▶ **Passage to read**:
+===+

# How do you find the value of tan^-1[tan(3pi/5)]?

Nov 15, 2015

${\tan}^{- 1} \left(\tan \left(3 \frac{\pi}{5}\right)\right) = 3 \frac{\pi}{5}$
see explanation.

#### Explanation:

$\arctan \text{ or } {\tan}^{- 1}$ are both the same thing.

Tangent is the numeric value you obtain if you have $\left(\text{opposite")/("adjacent}\right)$ for a right triangle. In other words the amount of 'up' for 1 'along'. It is the gradient value of the hypotenuse

Ok! we have now established what a tangent is so what is ${\tan}^{- 1}$? Put simply it is the process of reversing the numeric tangent value back into the angle between the hypotenuse and the adjacent.

+===+

▶ **Data shown**:
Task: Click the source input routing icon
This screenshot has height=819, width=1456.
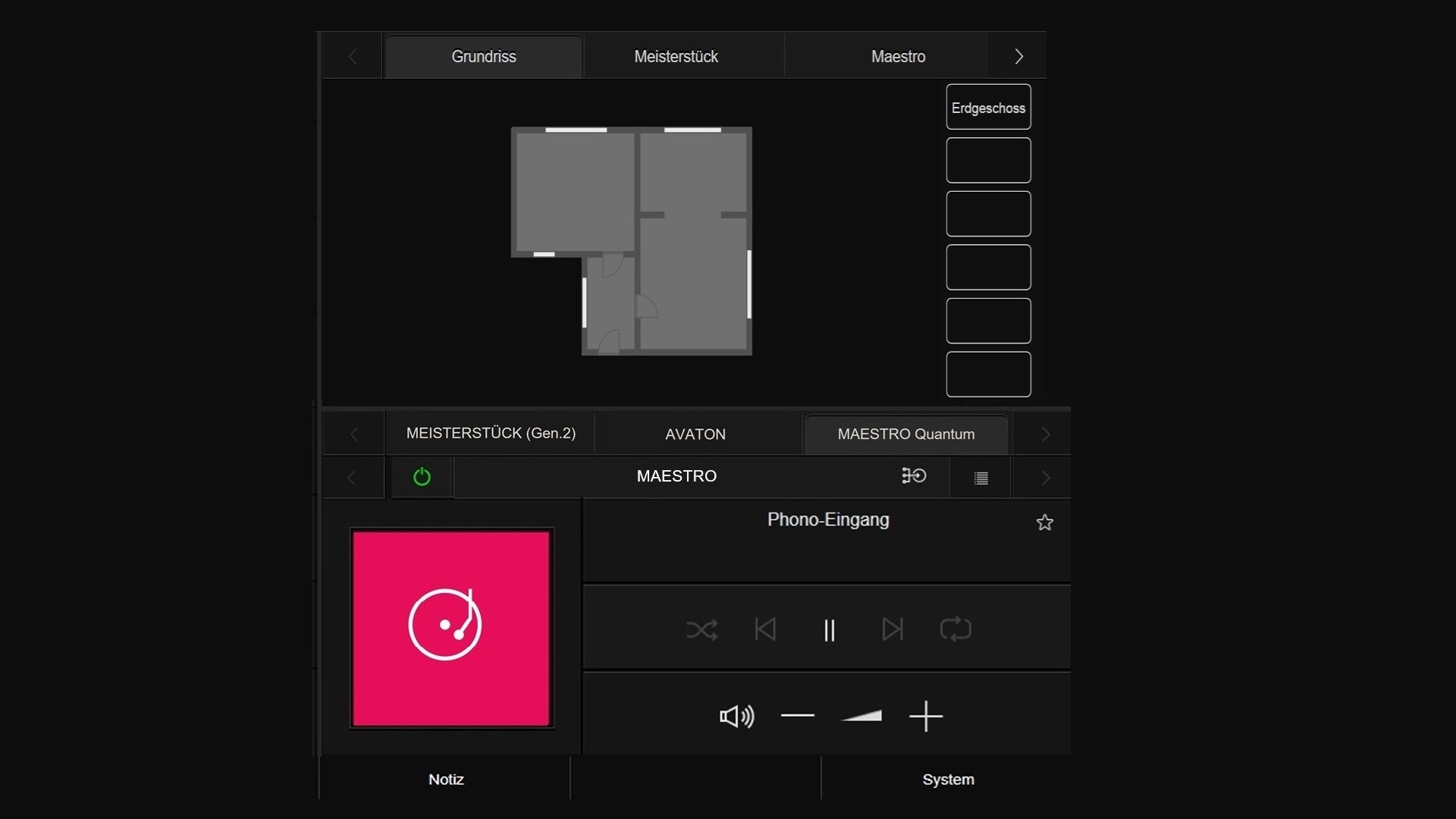Action: 914,476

+===+

▶ **Exercise details**:
Please write what comes next in the inverse tangent explanation, picking up right after its last sentence.

▶ **Response for this exercise**:
$\tan \left(3 \frac{\pi}{5}\right)$ converts the angle of $3 \frac{\pi}{5}$ into the gradient.

${\tan}^{- 1} \text{ of } \tan \left(3 \frac{\pi}{5}\right)$ reverses the process. So if you have
tan^(-1)(tan("something") the tan^(-1)(tan() cancel each other out and you are left with just the angle that you started with.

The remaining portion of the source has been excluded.